Everyone knows that Ohio was glaciated sometime in the past, but just how that event shaped the present face of the state may be less well known. You would be hoard-pressed to find a square foot of ground in Ohio that escaped the influence of the ice.

What was not covered by the glacier suffered rock-cracking fluctuations of temperature, the wasting effects of violent freeze-thaw cycles and complex interactions of erosion and deposition resulting from floods of meltwater. Those parts of the state actually covered by ice were affected even more dramatically.

The first principle of continental glaciation is that ice moves, but only in one direction. Accumulating ice in the Hudson Bay region of Canada flowed outward, just as water poured from a bucket mounds for an instant on the ground then runs off in every direction. And just as that water cannot flow uphill back toward or into the bucket, so the continental ice sheets could not flow back into Canada.
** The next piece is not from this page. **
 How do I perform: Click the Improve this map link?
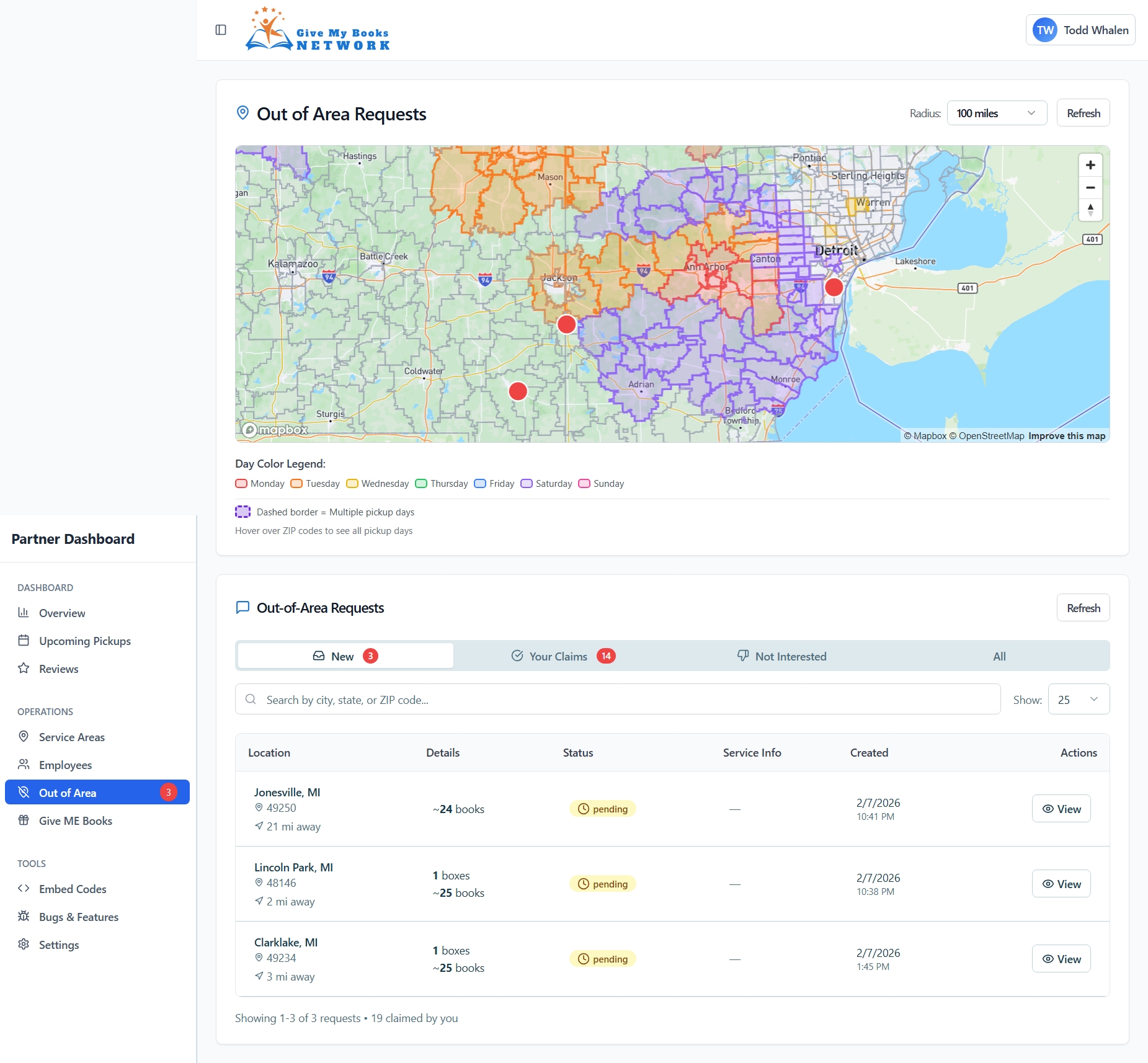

But eventually the ice "retreated." All the books say so. After all, it's not here anymore. In this case, retreat means simply to melt away.

Since the advancing front of a glacier will usually be thinner than the body of ice farther back, it will melt away more rapidly.

As long as the glacier is moving forward faster than its front edge is melting away, the ice front will advance.

When melting gets the upper hand, the front edge of the glacier will appear to move backward - to retreat.

Another tendency of water, whether hared or soft, is its habit of flowing toward areas of least resistance, which usually means lower ground.

For the Hudson Bay ice, that meant a southward flow as far as the Adirondack Highlands of New York. Blocked by the mountains, it then flowed west up the present St. Lawrence River valley, gouging out the basins of the Great Lakes along the way.

Once it passed beyond the confining hills of Pennsylvania and eastern Ohio, the advancing ice was able to spread south across the broad, level plains of western Ohio and Indiana.

It came as a massive rounded lobe, an amoeba-foot of ice hundreds, if not thousands, of feet thick. We call this section of t he great glacier the Erie Lobe after the lake it formed.

As the Erie Lobe ground its way southward, it found only two obstructions.

One was the Bellefontaine Outlier, an island of Devonian-aged bedrock which for some reason had never eroded away and stood a hundred feet higher than the plain of Silurian dolomite that surrounded it. The outlier may not have been very high, but it was enough to split the advancing lobe of ice into two sublobes: the Scioto Lobe to the east and the Miami Lobe to the west. As the thicker ice behind the glacial front advanced, it was able to override the outlier, but its influence remained.

The other obstacle to the ice was, in the end, more formidable: the sun. eventually the climate warmed and the glacier could not advance fast enough to replace the ice melting away at its front. Although the ice still advanced, its front stalled and then began to retreat. There would be other minor advances during the long dance between fire and ice, but there would be far more retreats. Slowly the melting ice uncovered the face of Ohio, a face now far different in appearance from what it had been before.

The ice not only took away as it gouged and scraped its way across the Midwest; it also gave back. All the intermingled ground-up rock and old soils and broken forests it had gathered up in its advance were left behind as it retreated like the spoils of a vanquished army. Ohio owes its agricultural wealth and much of its topography to what the glacier left behind. But that's another story.